Lycoming County commissioners read and signed a proclamation recognizing September 2025 as Hunger Action Month and invited the Central Pennsylvania Food Bank to brief the board on local food insecurity during a public meeting. The proclamation cites Feeding America figures and local estimates and urges residents to support relief efforts. Commissioner Scott Olmetzger, Vice Chairman Mark C. Sorkin and Secretary Mark Messina signed the proclamation.
The proclamation said Feeding America estimates “over 1,500,000 individuals, 1 in 8 Pennsylvanians and 1 in every 6 children experience food insecurity,” and that in Lycoming County “1 in 7 neighbors and 1 in 5 children are food insecure.” It also noted that the Central Pennsylvania Food Bank distributed “over 67,500,000 pounds of food in fiscal year 2025” and that “just shy of 4,000,000 pounds” went to Pennsylvanians experiencing food insecurity in Lycoming County.
Emily Cameron, agency services, training and development coordinator for the Central Pennsylvania Food Bank, told commissioners the region served by the bank is large — from the New York border to the Maryland border — and that the food bank is preparing a hyperlocalized hunger-mapping report for 2026. “The stats for Lycoming County are continuing to get worse,” Cameron said. “We're actually going to be doing a hunger mapping, a community hunger mapping, data that we're collecting right now… We have a lot more autonomy over the way that we interact with our agencies here and try to procure food.”

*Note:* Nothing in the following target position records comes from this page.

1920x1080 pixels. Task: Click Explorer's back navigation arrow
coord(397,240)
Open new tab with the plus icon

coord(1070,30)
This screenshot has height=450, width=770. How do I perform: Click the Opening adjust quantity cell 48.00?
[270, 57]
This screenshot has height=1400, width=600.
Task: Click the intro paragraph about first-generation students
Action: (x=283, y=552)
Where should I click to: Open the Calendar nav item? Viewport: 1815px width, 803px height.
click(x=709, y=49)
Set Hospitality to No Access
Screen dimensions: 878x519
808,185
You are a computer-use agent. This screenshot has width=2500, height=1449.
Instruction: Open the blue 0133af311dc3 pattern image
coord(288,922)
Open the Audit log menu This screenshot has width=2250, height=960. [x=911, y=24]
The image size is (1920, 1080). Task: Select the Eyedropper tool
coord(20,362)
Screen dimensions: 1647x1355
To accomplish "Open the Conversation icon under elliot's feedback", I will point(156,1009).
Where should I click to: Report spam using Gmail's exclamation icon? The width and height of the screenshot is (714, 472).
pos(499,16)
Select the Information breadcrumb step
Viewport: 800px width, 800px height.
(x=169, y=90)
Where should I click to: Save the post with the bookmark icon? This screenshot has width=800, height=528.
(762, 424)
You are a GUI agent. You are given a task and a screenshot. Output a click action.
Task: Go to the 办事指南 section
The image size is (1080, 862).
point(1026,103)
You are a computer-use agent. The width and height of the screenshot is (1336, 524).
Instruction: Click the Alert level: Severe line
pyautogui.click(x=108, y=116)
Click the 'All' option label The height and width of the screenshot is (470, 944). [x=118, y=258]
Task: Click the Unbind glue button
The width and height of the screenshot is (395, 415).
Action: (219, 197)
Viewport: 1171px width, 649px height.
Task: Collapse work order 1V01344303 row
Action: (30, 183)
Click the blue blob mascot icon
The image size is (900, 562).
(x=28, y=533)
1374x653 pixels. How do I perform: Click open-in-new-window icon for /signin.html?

Cameron told the board that some pantries are “completely bare” while demand is rising and noted the state budget for Pennsylvania had not been passed at the time of the meeting, a factor she identified as worsening local shortages. She urged residents and officials to support the food bank and partner agencies through donations and volunteering.
Commissioners and other speakers praised the work of the food bank and encouraged residents to donate or volunteer. One commissioner noted local civic groups and scout troops have continued food drives and urged people to buy extra items on sale for donation. No formal county funding action was announced at the meeting; the board issued the proclamation and accepted the food bank briefing.
The food bank’s hunger-mapping report, expected in 2026, was presented as a tool commissioners and local grantmakers can use to allocate resources and target interventions.